Even if there is money, there might not be sand. In the Southeast alone, some 425 million cubic yards of sand have been spread in the past 30 years - the equivalent of a 600-mile long beach with sand two feet deep. Offshore shoal sand has been depleted to the extent that the federal government is paying to inventory the supply off 13 Atlantic Coast states.
Lowcountry barrier islands are fed sand by longshore currents, that sideways sweep of water near the beach. They tend to erode and reform because of the tug and pull of inlet tides. The sand carried in those currents comes largely from “upstream” river deltas, or deltas to the north. In recent years, that flow has been disrupted by everything from jetties to upstream dams.
"I think most folks have this belief that there's nothing but sand out there (off the beach). That's just not true," Young said. Most of the coast has a veneer of "modern" sand that has drifted over a rougher bottom.
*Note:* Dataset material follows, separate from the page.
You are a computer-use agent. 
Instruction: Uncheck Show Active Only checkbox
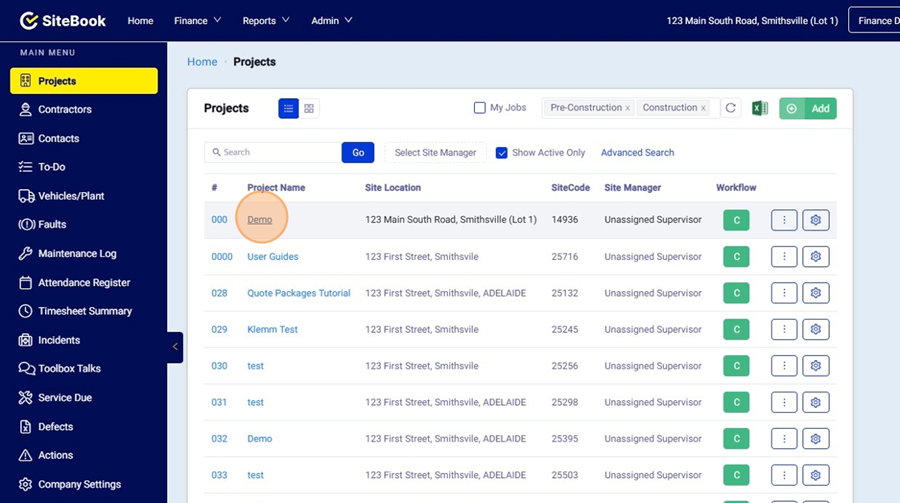502,153
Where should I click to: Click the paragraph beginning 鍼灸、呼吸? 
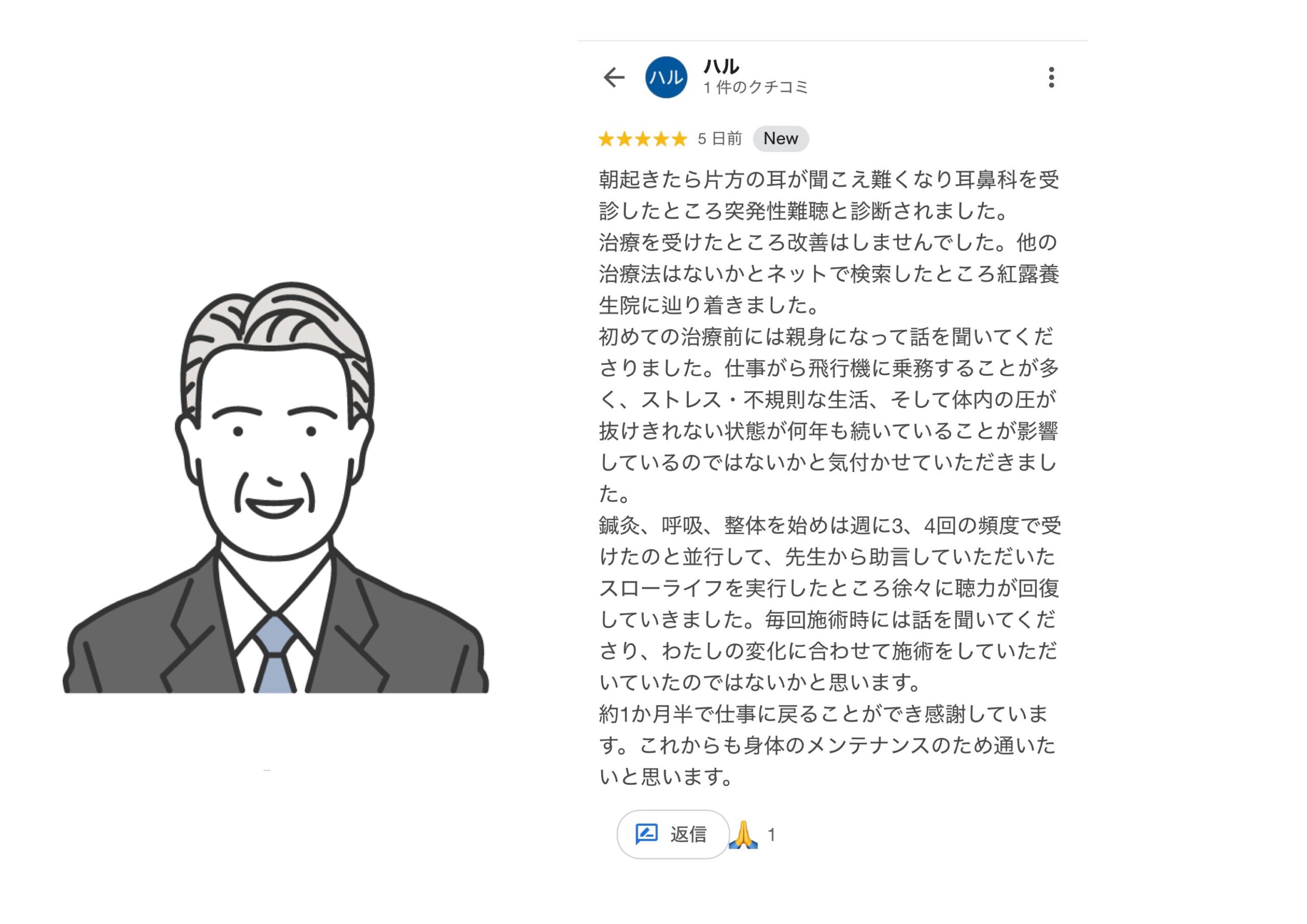(830, 603)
The S.C. Department of Natural Resources just won one of the federal grants to look for fine sand in federal waters more than three miles offshore. In the Lowcountry, Folly Beach and Isle of Palms are among towns searching for new sources of that sand because offshore dredging is the most economical way to conduct large scale renourishments.
Erosion-plagued Folly Beach faces another round of doing just that, three years after completing the last one with rocky sand from a depleting offshore borrow shoal. The city has spent a total $55,782,638 in combined federal and local funds since its first project in 1996, according to the Army Corps of Engineers, and that's before Hurricane Matthew.
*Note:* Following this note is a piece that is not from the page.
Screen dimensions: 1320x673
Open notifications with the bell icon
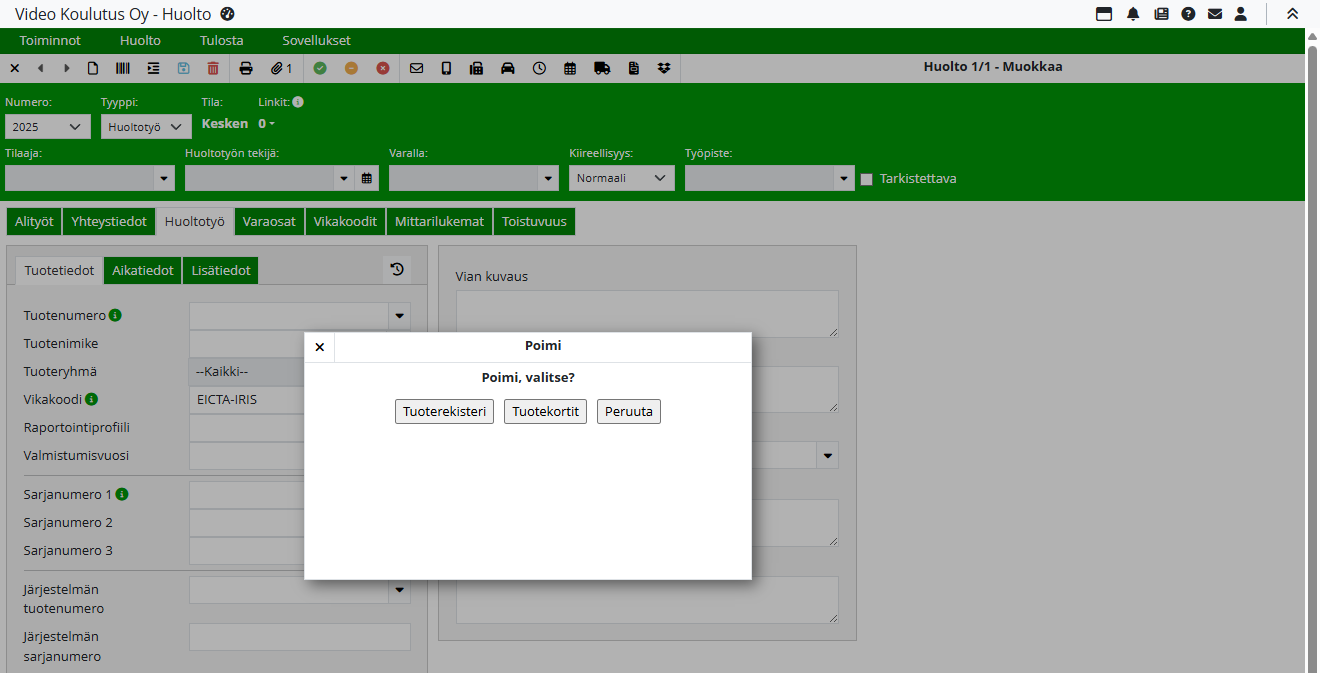[1133, 14]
The cost to renourish has climbed 200 percent since the 1990s to $30 million for the 2014 work, and city voters in December authorized a 1 percent increase in the accommodations tax in a referendum. The new tax on overnight visitors is expected to generate only $320,000 annually.
The city will need every penny of that. So far, federal money has paid the bulk of the city's renourishment costs because the Charleston jetties have blocked the longshore flow of sand that would have helped resupply the beach. After Matthew, city officials are pleading with federal agencies to fast-track the next renourishment because of a situation Mayor Tim Goodwin described as critical.
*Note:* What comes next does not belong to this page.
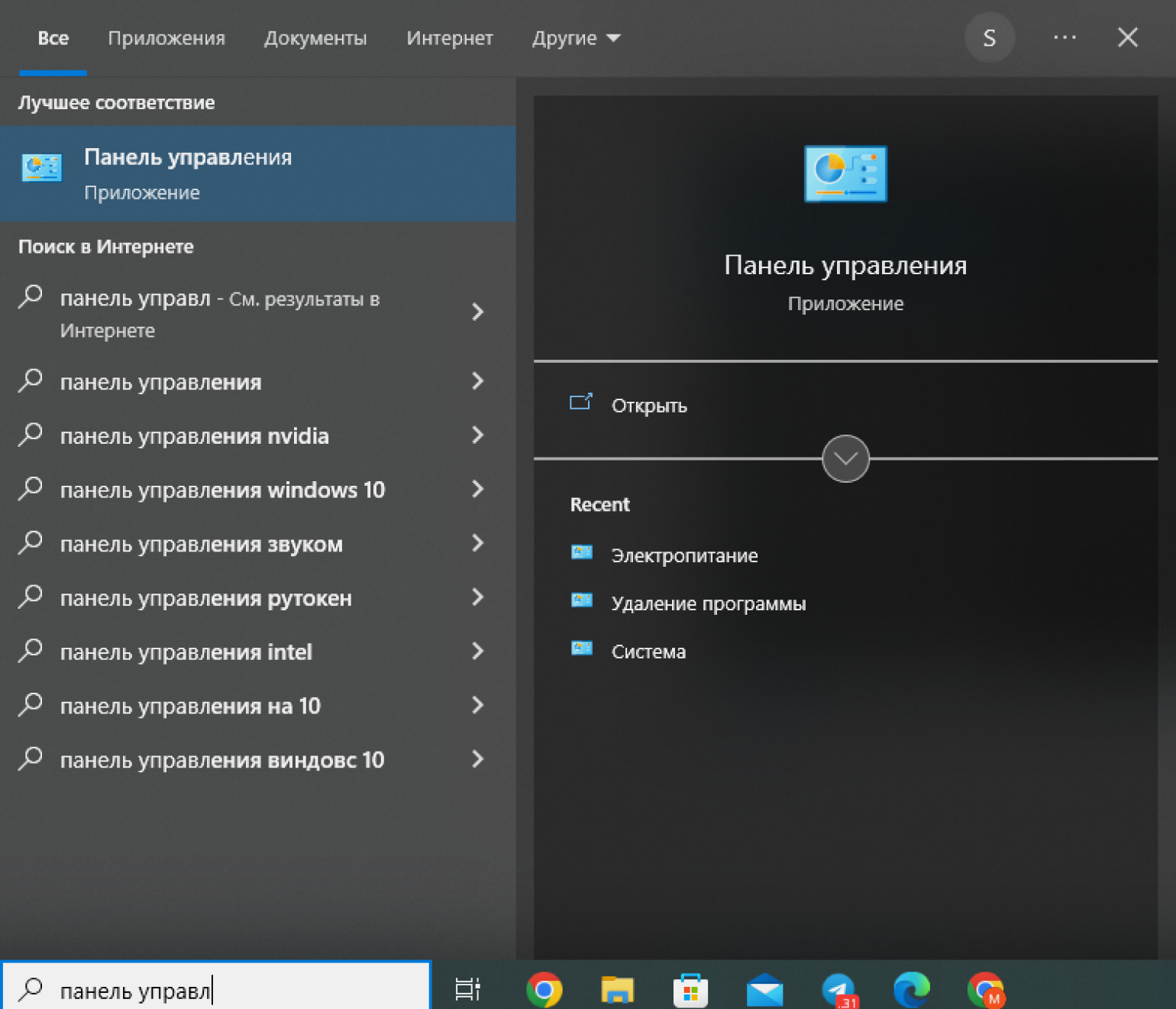Screen dimensions: 1176x1009
Task: Click Открыть to launch Control Panel
Action: pyautogui.click(x=648, y=406)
Isle of Palms has to renourish its entire five-mile strand, long thought to be mostly gaining sand, after a series of small projects shored up trouble spots along both of its volatile inlet ends. Edisto Beach was working through the permitting process for renourishment when Matthew pushed much of its remaining beach onto Palmetto Boulevard behind damaged beachfront homes.
The cycle has been repeated up and down the coast since the first big-time project in 1923. Few of the replaced beaches last much longer than five years, according to the Florida-based Journal for Coastal Research. In the Southeast, the coast itself is gradually eroding and being pushed back by rising seas and persistent storm tides.
More than $300 million had been spent on renourishment in South Carolina by 2010, according to a study by Coastal Science and Engineering.
Worse, there's an impression among some that most projects in South Carolina are funded largely with federal tax dollars. But only Folly, Myrtle Beach and Hunting Island have conducted renourishments that qualified for the federal money. Other beach towns, such as Isle of Palms, pay for them on their own or with state money. The city has paid more than $13 million for spot renourishments since 2008.
The beaches are so fragile that the damage from Matthew led state regulators to approve emergency orders for property owners along the coast to shore up the beaches with trucked-in inland sand, to scrape sand from beach stretches where it is fuller or to pile sandbags. "Blanket" orders, or orders to allow the work at all beachfront properties, have been issued for Folly Beach, Isle of Palms, Hilton Head Island, Pawleys Island, Litchfield Beach and Garden City.
The solution Young sees is to quit renourishing as a reaction to erosion crises and begin managing the beaches as a whole, focusing efforts on erosion hot spots or highly developed tourism hubs or both.
"We need to talk about whether to continue to renourish everywhere and how to go about it," he said. "It just gets to be a lot more tenuous a practice for these smaller resort communities. Whether a community can afford a beach renourishment should depend on the economics of that community."
Smaller communities should start pulling back properties from the eroding beach, changing the development footprint a bit at a time as properties become damaged or destroyed by erosion or storms.
"If you don’t order them out, make them do it right to stay and pay the cost," Young said. “We spend a huge amount of money at the coast and we have no plan. The reality is we can’t hold every shoreline in the United States in place. Every coastal erosion problem we have is going to get worse and not better.”